> [Your objective] Output everything in the data from the line containing "Open the post" down to the line containing "Action: click(354, 105)" as a Markdown table with the columns Row and Entry. Number each row, and leave out blank lines.

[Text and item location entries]
☆ ☆ ☆ ☆ ☆

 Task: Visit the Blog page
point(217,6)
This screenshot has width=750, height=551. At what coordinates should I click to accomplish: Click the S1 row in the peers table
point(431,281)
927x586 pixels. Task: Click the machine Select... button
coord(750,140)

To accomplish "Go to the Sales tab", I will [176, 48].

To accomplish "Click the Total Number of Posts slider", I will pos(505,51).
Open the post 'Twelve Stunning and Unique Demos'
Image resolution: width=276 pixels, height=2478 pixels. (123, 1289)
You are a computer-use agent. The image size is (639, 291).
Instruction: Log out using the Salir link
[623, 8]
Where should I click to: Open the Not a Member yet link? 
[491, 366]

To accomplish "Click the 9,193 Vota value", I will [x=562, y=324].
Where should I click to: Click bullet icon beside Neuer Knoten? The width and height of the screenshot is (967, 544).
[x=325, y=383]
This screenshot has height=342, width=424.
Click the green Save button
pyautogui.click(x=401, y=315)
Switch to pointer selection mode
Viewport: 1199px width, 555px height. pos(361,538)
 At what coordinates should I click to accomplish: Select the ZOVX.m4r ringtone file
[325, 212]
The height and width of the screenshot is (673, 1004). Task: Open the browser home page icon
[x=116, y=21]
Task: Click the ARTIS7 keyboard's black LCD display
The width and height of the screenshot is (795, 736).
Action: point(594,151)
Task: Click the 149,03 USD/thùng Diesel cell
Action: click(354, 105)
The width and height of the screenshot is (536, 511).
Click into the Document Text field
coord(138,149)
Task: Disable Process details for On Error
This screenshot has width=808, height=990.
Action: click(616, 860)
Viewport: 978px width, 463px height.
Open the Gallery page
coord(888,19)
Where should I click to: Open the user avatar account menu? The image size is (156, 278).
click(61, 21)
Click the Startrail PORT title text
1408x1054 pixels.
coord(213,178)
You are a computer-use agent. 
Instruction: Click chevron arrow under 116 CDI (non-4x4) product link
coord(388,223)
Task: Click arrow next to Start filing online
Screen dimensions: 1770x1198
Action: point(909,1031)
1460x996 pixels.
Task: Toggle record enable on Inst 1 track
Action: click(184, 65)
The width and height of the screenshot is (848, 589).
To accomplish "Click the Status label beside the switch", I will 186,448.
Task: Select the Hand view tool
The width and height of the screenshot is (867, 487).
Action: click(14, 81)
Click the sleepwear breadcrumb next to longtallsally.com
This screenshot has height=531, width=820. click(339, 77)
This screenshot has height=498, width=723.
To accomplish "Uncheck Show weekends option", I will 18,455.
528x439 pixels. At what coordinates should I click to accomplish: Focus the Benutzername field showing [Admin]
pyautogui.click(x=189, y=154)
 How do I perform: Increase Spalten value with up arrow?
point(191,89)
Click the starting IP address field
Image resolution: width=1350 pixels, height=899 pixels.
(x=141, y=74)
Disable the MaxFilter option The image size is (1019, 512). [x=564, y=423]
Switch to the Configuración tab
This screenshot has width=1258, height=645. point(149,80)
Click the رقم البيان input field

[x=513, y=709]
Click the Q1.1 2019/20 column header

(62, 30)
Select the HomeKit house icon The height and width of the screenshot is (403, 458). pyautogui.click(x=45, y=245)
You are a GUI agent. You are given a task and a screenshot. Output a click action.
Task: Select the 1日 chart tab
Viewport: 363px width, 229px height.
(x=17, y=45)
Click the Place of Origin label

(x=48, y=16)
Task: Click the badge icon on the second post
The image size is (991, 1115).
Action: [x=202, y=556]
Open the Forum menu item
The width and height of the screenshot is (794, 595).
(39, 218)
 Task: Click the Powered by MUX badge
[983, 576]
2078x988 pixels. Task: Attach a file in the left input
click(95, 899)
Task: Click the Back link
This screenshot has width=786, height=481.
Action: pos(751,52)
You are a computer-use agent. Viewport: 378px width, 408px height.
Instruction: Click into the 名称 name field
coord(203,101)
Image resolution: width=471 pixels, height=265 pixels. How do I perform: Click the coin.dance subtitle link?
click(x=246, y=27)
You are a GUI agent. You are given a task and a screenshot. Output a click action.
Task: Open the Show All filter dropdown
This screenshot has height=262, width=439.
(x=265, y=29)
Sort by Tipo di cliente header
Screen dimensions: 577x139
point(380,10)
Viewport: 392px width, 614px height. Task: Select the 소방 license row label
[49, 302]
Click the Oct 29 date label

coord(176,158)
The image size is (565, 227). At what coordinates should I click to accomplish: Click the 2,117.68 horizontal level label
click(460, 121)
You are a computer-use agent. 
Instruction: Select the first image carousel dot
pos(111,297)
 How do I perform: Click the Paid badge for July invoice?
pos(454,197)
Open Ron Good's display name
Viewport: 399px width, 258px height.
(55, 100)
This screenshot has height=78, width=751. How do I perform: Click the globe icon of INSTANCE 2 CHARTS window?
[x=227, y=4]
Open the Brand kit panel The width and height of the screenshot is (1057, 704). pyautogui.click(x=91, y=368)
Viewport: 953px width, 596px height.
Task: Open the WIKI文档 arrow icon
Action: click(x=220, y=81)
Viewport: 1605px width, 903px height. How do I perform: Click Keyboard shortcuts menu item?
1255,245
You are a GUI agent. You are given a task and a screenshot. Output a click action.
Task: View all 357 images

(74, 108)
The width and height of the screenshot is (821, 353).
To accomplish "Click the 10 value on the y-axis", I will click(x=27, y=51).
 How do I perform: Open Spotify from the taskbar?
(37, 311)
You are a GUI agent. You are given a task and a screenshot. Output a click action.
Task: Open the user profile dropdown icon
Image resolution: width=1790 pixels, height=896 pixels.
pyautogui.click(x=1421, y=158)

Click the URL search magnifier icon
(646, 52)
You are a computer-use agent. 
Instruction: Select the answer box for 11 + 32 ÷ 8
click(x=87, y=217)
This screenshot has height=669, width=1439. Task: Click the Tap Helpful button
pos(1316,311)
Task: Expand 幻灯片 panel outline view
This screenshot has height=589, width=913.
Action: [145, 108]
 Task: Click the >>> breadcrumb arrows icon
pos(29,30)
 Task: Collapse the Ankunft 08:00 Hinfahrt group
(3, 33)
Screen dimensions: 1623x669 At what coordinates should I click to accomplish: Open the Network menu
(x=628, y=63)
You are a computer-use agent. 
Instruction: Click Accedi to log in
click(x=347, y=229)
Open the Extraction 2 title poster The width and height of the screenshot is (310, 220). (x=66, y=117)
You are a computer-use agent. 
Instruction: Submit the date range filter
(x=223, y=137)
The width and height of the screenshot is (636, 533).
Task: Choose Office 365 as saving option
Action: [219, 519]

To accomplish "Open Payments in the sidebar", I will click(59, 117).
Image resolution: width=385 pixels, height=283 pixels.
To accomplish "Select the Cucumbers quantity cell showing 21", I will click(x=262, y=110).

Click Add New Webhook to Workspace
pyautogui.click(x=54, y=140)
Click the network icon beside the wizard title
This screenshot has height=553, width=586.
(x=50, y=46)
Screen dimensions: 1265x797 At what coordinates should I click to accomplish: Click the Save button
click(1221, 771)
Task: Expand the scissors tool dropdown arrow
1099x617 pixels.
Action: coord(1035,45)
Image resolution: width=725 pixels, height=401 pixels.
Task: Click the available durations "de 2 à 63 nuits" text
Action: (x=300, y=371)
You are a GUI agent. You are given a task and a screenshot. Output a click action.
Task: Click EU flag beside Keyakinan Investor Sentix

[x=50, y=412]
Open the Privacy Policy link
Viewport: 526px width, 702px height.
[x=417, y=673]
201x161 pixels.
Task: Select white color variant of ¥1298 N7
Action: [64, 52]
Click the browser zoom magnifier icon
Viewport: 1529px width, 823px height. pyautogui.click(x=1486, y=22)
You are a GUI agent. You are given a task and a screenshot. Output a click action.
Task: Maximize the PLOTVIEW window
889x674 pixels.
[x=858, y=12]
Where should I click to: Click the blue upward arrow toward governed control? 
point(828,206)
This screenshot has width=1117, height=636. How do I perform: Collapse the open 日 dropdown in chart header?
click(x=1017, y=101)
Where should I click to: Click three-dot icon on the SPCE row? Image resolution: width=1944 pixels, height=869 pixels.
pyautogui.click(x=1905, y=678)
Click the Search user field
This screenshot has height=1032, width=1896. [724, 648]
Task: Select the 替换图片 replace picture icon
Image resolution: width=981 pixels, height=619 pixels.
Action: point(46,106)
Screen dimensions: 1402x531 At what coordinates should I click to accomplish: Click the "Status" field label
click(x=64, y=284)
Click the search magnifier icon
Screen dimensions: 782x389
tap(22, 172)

☆ ☆ ☆ ☆ ☆

> [Exercise result]
| Row | Entry |
|---|---|
| 1 | Open the post 'Twelve Stunning and Unique Demos' |
| 2 | Image resolution: width=276 pixels, height=2478 pixels. (123, 1289) |
| 3 | You are a computer-use agent. The image size is (639, 291). |
| 4 | Instruction: Log out using the Salir link |
| 5 | [623, 8] |
| 6 | Where should I click to: Open the Not a Member yet link?  |
| 7 | [491, 366] |
| 8 | To accomplish "Click the 9,193 Vota value", I will [x=562, y=324]. |
| 9 | Where should I click to: Click bullet icon beside Neuer Knoten? The width and height of the screenshot is (967, 544). |
| 10 | [x=325, y=383] |
| 11 | This screenshot has height=342, width=424. |
| 12 | Click the green Save button |
| 13 | pyautogui.click(x=401, y=315) |
| 14 | Switch to pointer selection mode |
| 15 | Viewport: 1199px width, 555px height. pos(361,538) |
| 16 |  At what coordinates should I click to accomplish: Select the ZOVX.m4r ringtone file |
| 17 | [325, 212] |
| 18 | The height and width of the screenshot is (673, 1004). Task: Open the browser home page icon |
| 19 | [x=116, y=21] |
| 20 | Task: Click the ARTIS7 keyboard's black LCD display |
| 21 | The width and height of the screenshot is (795, 736). |
| 22 | Action: point(594,151) |
| 23 | Task: Click the 149,03 USD/thùng Diesel cell |
| 24 | Action: click(354, 105) |